Scientists mark a milestone with PlanetNet as the "deep learning" approach passes its first demonstration with flying colors, mapping out a Saturn storm in great detail.
It's a new approach that's expected to significantly increase scientists' understanding of planetary atmospheres.
"PlanetNet enables us to analyze much bigger volumes of data, and this gives insights into the large-scale dynamics of Saturn," explained co-author Caitlin Griffith, a professor at the University of Arizona, in a news release from the university. "The results reveal atmospheric features that were previously undetected."
A Closer Look At Saturn
The study, published in the journal Nature Astronomy, reveals how the team of scientists used PlanetNet to map out the turbulent regions of Saturn's atmosphere.
PlanetNet uses infrared data collected by the Visible and Infrared Mapping Spectrometer instrument on NASA's Cassini spacecraft. For this new study, the researchers used the deep learning algorithm to take a closer look at a dataset of storm system observed back in February 2008.
Previous analysis of this dataset identified the rare presence of ammonia in the planet's atmosphere, taking on the form of an S-shaped cloud.
With the map produced by PlanetNet, the team discovered that this cloud is actually part of a more massive upwelling of ammonia ice clouds surrounding a dark storm. Plus the scientists spotted a similar feature around another smaller storm, which means that upwellings of ammonia ice clouds are common in Saturn.

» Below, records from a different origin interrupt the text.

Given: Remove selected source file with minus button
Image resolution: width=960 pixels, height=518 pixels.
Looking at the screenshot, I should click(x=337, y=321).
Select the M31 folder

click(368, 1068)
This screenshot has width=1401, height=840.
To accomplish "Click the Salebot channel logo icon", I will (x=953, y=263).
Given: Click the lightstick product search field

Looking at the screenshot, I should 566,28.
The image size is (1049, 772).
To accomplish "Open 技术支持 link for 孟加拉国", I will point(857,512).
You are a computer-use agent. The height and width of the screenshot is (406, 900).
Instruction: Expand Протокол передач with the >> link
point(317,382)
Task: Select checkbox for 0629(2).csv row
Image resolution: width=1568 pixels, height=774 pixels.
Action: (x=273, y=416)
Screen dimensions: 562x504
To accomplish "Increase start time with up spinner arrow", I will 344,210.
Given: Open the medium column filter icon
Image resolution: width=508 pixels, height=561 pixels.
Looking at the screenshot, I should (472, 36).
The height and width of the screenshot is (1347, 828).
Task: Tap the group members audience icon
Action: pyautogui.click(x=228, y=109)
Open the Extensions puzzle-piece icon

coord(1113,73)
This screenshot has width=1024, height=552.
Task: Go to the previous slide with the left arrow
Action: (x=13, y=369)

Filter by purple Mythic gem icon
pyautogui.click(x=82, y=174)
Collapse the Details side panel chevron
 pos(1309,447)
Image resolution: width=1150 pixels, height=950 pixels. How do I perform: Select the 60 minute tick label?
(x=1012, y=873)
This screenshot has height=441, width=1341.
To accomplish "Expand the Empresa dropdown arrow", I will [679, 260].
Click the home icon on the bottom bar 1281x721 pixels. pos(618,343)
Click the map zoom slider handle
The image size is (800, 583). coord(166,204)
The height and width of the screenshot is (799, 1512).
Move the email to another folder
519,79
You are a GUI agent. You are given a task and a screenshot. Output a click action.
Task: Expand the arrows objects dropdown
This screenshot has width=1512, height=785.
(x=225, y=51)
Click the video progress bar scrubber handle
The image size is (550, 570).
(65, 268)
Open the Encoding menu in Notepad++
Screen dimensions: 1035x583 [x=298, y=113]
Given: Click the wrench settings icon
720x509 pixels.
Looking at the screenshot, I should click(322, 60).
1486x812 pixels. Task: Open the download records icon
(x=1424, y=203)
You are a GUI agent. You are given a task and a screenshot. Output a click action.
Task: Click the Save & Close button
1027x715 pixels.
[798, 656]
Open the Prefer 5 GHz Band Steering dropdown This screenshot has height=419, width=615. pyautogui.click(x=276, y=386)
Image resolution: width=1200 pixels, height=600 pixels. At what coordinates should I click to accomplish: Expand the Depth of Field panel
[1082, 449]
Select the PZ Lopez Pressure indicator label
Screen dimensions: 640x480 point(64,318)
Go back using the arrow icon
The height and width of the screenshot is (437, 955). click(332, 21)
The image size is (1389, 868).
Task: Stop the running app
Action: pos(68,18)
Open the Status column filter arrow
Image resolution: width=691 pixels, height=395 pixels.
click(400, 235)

The map also showed that there are significant differences between the center of the storms and its surrounding regions.
How PlanetNet Works
Developed by scientists from UA and University College London, PlanetNet works by first scanning the data for signs of clustering in the atmosphere's cloud structure and gas composition. Then the algorithm removes uncertainties and analyzes spectral and spatial properties.
With all these data combined, PlanetNet is able to produce a map that features the major components of Saturn's storms with unprecedented and unparalleled precision.
According to Griffith, the algorithm can easily be applied to other planets and datasets, making it an invaluable potential tool in future research.
Ingo Waldmann, lead author and deputy director of the UCL Centre for Space and Exoplanet Data, added that while Cassini and other similar missions are capable of gathering data, traditional analysis techniques have limitations, from accuracy to length of time.
"Deep learning enables pattern recognition across diverse, multiple data sets," explained Waldmann. "This gives us the potential to analyze atmospheric phenomena over large areas and from different viewing angles, and to make new associations between the shape of features and the chemical and physical properties that create them."